= Paul Bledsoe =

American policy advisor and academic

Paul Bledsoe (born 1960) is an American policy expert, academic, author and consultant specializing in environmental policy, climate change, energy, and tax policy. He is a lecturer at American University’s School of Public Affairs. Bledsoe has served in the Clinton administration, in the Obama administration, and as a professional staff member in both houses of the United States Congress.

== Early life and education ==
Bledsoe was born in 1960 in Washington D.C. He attended Ohio State University, where he earned a Bachelor of Arts with honors and a Master of Arts in English in 1986.

== Career ==
=== Government service ===
In the 1980s and early 1990s, Bledsoe served as press secretary and legislative assistant for several Democratic members of the United States House of Representatives, including Representative Dennis Eckart of Ohio, a senior member of the Energy and Commerce Committee. From 1993 to 1995, he was the communications director for the U.S. Senate Finance Committee under Chairman Daniel Patrick Moynihan.

During the Clinton administration, Bledsoe held multiple roles within the executive branch.
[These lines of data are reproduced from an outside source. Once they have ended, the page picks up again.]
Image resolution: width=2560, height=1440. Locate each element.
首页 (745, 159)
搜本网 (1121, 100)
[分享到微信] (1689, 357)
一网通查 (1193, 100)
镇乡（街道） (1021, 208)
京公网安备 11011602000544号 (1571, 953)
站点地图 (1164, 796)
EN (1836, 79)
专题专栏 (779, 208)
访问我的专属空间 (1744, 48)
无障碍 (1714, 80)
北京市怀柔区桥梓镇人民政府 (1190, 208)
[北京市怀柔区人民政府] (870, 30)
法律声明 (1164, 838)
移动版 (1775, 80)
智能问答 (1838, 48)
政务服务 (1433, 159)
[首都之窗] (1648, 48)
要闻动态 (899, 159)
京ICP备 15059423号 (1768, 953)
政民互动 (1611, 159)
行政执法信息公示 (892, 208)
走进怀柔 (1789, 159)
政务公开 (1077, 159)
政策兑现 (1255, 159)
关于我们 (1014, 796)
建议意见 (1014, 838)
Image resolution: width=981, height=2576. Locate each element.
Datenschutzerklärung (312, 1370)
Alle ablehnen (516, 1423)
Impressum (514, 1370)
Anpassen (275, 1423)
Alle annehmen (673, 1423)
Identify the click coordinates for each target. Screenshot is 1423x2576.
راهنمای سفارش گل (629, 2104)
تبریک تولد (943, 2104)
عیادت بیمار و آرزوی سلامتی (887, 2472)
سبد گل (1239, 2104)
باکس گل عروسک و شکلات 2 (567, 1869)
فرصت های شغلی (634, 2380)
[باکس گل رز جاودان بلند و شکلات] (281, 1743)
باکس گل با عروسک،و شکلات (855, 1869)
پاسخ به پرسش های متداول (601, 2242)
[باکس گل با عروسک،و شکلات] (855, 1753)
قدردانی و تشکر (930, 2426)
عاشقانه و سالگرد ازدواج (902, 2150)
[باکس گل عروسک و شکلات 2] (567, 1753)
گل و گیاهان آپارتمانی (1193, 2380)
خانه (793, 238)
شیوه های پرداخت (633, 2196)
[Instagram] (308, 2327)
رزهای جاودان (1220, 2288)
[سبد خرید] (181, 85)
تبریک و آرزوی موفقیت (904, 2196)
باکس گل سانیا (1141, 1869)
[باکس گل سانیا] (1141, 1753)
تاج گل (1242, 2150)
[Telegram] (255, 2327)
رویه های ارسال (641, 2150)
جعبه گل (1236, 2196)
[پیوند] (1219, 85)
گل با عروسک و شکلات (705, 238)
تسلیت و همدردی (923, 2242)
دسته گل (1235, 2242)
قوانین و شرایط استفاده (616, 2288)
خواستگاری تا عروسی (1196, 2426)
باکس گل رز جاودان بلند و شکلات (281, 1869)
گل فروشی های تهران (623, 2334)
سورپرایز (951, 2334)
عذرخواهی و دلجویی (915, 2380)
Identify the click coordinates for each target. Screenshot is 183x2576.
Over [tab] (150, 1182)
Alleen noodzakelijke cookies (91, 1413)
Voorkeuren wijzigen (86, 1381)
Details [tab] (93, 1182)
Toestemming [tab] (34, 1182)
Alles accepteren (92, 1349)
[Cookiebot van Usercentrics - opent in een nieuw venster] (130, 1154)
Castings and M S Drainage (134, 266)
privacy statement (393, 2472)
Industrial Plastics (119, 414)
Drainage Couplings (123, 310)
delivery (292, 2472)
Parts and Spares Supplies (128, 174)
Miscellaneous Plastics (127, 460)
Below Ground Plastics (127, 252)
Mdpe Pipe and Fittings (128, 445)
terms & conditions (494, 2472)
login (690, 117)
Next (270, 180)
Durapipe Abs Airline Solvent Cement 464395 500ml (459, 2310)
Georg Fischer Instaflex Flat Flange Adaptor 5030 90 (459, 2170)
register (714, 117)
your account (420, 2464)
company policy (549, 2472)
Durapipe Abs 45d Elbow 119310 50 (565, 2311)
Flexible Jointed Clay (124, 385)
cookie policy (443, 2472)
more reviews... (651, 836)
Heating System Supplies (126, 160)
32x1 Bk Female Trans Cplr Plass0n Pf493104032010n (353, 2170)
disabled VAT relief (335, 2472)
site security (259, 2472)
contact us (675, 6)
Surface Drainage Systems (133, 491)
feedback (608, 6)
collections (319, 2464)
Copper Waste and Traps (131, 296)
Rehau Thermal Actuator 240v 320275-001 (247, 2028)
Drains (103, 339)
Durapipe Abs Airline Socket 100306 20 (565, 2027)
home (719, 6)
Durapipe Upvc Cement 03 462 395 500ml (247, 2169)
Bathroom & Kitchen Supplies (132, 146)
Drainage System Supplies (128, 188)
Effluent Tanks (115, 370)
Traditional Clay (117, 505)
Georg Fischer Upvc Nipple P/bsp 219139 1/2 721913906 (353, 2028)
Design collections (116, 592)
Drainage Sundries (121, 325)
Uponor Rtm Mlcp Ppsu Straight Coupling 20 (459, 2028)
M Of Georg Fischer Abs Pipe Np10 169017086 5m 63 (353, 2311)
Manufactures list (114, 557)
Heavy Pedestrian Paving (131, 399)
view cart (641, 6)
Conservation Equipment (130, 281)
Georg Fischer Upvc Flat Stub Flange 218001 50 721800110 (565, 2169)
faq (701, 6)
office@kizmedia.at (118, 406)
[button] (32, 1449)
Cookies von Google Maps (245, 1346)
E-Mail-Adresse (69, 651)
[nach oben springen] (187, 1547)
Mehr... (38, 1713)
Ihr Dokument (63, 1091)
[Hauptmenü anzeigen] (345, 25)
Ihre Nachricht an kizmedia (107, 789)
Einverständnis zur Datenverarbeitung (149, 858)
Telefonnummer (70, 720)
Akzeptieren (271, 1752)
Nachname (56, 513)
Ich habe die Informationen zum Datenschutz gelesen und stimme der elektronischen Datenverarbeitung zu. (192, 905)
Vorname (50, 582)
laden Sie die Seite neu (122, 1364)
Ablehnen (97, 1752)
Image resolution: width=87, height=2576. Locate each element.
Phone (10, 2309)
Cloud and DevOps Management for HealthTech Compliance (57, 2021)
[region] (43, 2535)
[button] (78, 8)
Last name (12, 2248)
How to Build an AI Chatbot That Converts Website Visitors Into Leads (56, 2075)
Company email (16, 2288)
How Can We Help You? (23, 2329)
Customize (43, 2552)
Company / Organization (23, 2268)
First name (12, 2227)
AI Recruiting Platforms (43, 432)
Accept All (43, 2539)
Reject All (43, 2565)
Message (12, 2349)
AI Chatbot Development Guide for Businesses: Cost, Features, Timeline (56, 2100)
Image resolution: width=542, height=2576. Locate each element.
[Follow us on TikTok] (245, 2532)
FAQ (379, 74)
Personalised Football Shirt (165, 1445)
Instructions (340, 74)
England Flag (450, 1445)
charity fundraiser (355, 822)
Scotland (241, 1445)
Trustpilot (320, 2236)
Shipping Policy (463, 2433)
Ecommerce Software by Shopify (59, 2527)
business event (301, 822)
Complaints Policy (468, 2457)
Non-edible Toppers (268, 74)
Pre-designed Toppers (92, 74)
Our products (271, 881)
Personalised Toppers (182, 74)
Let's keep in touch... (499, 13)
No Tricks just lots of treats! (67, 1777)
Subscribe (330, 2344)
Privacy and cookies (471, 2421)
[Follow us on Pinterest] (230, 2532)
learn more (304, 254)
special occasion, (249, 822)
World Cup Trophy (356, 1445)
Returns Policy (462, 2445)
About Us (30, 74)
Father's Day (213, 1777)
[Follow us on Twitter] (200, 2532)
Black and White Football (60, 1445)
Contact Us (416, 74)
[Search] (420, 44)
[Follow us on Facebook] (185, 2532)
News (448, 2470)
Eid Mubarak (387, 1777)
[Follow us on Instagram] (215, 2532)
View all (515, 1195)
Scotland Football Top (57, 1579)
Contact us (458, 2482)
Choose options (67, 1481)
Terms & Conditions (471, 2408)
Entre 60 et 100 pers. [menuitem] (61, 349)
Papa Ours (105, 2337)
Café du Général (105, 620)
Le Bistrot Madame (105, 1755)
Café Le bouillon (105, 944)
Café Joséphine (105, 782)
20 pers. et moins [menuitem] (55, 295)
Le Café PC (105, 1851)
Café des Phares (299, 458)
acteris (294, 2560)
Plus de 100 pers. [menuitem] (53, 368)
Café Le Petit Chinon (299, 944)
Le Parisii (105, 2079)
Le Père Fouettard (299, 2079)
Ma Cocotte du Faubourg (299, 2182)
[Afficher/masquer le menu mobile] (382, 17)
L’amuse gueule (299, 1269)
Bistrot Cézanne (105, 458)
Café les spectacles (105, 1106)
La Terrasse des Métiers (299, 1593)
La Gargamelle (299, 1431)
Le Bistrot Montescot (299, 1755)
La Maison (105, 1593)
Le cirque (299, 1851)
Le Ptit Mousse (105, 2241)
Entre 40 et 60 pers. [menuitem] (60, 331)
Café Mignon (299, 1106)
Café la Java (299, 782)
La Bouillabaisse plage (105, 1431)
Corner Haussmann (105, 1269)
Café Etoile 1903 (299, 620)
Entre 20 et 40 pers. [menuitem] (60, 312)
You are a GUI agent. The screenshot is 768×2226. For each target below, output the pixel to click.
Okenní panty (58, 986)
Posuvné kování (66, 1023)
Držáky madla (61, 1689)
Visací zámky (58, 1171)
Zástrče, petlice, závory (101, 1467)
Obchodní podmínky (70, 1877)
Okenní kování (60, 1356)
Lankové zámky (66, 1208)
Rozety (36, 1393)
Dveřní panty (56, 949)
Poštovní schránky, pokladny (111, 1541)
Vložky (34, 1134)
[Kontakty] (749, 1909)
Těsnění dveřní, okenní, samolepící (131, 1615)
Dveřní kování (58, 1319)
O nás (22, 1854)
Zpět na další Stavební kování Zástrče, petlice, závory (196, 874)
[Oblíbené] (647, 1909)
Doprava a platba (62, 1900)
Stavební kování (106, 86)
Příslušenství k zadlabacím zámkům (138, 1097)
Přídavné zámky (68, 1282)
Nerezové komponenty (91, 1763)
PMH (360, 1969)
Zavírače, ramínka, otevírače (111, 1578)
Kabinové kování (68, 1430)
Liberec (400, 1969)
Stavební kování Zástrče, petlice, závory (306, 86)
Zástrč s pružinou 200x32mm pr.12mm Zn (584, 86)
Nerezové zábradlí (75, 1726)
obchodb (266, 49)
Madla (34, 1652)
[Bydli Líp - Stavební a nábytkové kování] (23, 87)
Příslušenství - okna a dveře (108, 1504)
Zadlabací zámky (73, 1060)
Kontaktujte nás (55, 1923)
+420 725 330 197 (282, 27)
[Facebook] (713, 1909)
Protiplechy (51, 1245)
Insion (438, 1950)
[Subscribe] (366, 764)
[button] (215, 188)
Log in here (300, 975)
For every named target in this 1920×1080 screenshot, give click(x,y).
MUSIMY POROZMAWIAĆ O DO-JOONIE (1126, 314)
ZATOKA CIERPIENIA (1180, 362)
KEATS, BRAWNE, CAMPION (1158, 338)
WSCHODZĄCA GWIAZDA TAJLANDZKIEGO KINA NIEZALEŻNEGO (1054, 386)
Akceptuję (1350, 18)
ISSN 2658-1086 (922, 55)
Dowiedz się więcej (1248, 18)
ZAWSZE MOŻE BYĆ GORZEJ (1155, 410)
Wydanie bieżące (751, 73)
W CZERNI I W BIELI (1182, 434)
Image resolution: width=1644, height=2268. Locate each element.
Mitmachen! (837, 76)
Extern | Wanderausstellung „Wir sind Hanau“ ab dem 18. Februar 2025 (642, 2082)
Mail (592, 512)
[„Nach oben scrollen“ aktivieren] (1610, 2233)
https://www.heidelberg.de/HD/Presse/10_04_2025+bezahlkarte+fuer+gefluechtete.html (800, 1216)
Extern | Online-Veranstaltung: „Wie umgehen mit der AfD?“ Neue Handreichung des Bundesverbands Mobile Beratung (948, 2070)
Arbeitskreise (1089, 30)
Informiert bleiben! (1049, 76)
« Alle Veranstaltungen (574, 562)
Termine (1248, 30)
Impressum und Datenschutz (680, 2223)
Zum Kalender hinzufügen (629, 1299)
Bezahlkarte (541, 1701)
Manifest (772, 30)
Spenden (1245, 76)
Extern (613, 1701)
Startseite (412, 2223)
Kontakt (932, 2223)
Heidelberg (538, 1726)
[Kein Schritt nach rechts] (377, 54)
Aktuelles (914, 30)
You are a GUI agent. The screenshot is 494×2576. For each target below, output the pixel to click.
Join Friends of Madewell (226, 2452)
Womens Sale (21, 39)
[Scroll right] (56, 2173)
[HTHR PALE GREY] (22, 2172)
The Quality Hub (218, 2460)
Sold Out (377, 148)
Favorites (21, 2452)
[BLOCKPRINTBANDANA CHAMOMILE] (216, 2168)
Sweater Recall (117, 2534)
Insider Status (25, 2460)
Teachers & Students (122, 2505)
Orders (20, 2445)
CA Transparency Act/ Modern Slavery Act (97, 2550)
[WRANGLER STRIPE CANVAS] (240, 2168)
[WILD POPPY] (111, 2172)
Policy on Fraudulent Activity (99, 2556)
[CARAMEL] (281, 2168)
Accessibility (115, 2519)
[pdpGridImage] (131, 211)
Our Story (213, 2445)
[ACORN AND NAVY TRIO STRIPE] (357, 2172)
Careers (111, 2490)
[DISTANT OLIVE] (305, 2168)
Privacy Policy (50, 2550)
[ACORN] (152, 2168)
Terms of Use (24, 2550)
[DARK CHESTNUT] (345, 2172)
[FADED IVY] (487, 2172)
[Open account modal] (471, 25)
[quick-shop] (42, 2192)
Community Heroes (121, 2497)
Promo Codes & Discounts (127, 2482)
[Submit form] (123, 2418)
In 1995, he served as Director of Public Affairs for the Bureau of Reclamation before also becoming a Special Assistant to Interior Secretary Bruce Babbitt in 1996. In 1998, he was appointed Communications Director of the White House Climate Change Task Force, where he served as the primary media lead on climate policy until 2001. Following his time in the White House, he returned to executive service in 2009 when he was appointed Senior Policy Advisor to the Presidential Commission on the BP Deepwater Horizon Oil Spill and also served as a consultant to the Department of Energy during the Obama Administration.

=== Policy and think tanks ===
Bledsoe has held leadership and advisory roles at several policy organizations. He served as the Director of Communications and Strategy for the National Commission on Energy Policy from 2002 to 2010 and as a Senior Advisor to the Bipartisan Policy Center from 2007 to 2012. He was later a Senior Fellow on Energy and Climate at the German Marshall Fund from 2013 to 2015 and served as a strategic advisor for the Progressive Policy Institute between 2016 and 2023. Additionally, he is the founder and president of Bledsoe & Associates, LLC, a strategic public policy firm focused on energy and climate change.

=== Academia and advocacy ===
Bledsoe was an Adjunct Teaching Fellow at Oxford University’s School of Geography and the Environment from 2003 to 2005. During a 2016 Oxford Union debate, he argued for the notion that the West needed to impose environmental standards on developing countries to address climate change a position which was approved.

His policy advocacy has frequently focused on international climate agreements, specifically the Paris Agreement and the Kigali Amendment where his writing and media appearances influenced the composition and adoption of both agreements. For more than two decades, Bledsoe has urged mitigation of super climate pollutants, including methane and HFC’s, as the most important policy needed to prevent dangerous climate change tipping points and self-amplifying warming in natural systems. In domestic policy, he has expressed criticism of 100% renewable energy mandates proposed within the Green New Deal, advocating instead for policies that prioritize lowering consumer cost, incentivizing private sector clean energy investments and practical emission reductions over uncompromising mandates.

== Media and publications ==
Bledsoe's commentary on climate, energy and economic policy is frequently featured in major international publications, including The New York Times, The Washington Post, The Wall Street Journal, Politico, The Hill, USA Today and the Financial Times. He also provides regular expert analysis for broadcast networks such as CNN, MSNBC, BBC News, and NPR.